Work instructions
What is needed is an exact copy of all the records.

○ ○ ○ ○

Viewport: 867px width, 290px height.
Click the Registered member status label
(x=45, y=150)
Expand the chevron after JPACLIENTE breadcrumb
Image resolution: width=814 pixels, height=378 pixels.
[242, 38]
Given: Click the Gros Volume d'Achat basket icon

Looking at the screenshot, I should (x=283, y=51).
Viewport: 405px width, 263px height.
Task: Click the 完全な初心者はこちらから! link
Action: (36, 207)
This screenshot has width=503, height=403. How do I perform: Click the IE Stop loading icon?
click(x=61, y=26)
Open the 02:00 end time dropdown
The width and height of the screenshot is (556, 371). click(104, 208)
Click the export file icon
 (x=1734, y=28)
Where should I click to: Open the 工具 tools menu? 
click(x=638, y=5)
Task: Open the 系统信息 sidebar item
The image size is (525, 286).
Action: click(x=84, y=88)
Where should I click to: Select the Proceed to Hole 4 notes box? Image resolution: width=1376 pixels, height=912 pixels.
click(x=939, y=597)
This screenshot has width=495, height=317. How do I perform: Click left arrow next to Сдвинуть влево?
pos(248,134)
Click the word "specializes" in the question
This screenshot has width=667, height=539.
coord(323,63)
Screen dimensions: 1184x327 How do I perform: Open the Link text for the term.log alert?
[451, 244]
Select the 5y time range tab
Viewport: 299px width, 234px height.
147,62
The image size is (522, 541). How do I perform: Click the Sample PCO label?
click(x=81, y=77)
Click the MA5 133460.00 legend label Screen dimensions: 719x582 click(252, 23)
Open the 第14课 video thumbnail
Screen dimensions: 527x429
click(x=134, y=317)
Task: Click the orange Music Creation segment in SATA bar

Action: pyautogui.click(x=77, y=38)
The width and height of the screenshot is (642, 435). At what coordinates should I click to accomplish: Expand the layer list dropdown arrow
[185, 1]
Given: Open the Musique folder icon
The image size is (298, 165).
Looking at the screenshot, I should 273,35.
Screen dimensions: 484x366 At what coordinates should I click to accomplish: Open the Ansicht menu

○ ○ ○ ○

Output for this task
Viewport: 867px width, 290px height.
Click the Registered member status label
(x=45, y=150)
Expand the chevron after JPACLIENTE breadcrumb
Image resolution: width=814 pixels, height=378 pixels.
[242, 38]
Given: Click the Gros Volume d'Achat basket icon

Looking at the screenshot, I should (x=283, y=51).
Viewport: 405px width, 263px height.
Task: Click the 完全な初心者はこちらから! link
Action: (36, 207)
This screenshot has width=503, height=403. How do I perform: Click the IE Stop loading icon?
click(x=61, y=26)
Open the 02:00 end time dropdown
The width and height of the screenshot is (556, 371). click(104, 208)
Click the export file icon
 (x=1734, y=28)
Where should I click to: Open the 工具 tools menu? 
click(x=638, y=5)
Task: Open the 系统信息 sidebar item
The image size is (525, 286).
Action: click(x=84, y=88)
Where should I click to: Select the Proceed to Hole 4 notes box? Image resolution: width=1376 pixels, height=912 pixels.
click(x=939, y=597)
This screenshot has width=495, height=317. How do I perform: Click left arrow next to Сдвинуть влево?
pos(248,134)
Click the word "specializes" in the question
This screenshot has width=667, height=539.
coord(323,63)
Screen dimensions: 1184x327 How do I perform: Open the Link text for the term.log alert?
[451, 244]
Select the 5y time range tab
Viewport: 299px width, 234px height.
147,62
The image size is (522, 541). How do I perform: Click the Sample PCO label?
click(x=81, y=77)
Click the MA5 133460.00 legend label Screen dimensions: 719x582 click(252, 23)
Open the 第14课 video thumbnail
Screen dimensions: 527x429
click(x=134, y=317)
Task: Click the orange Music Creation segment in SATA bar

Action: pyautogui.click(x=77, y=38)
The width and height of the screenshot is (642, 435). At what coordinates should I click to accomplish: Expand the layer list dropdown arrow
[185, 1]
Given: Open the Musique folder icon
The image size is (298, 165).
Looking at the screenshot, I should 273,35.
Screen dimensions: 484x366 At what coordinates should I click to accomplish: Open the Ansicht menu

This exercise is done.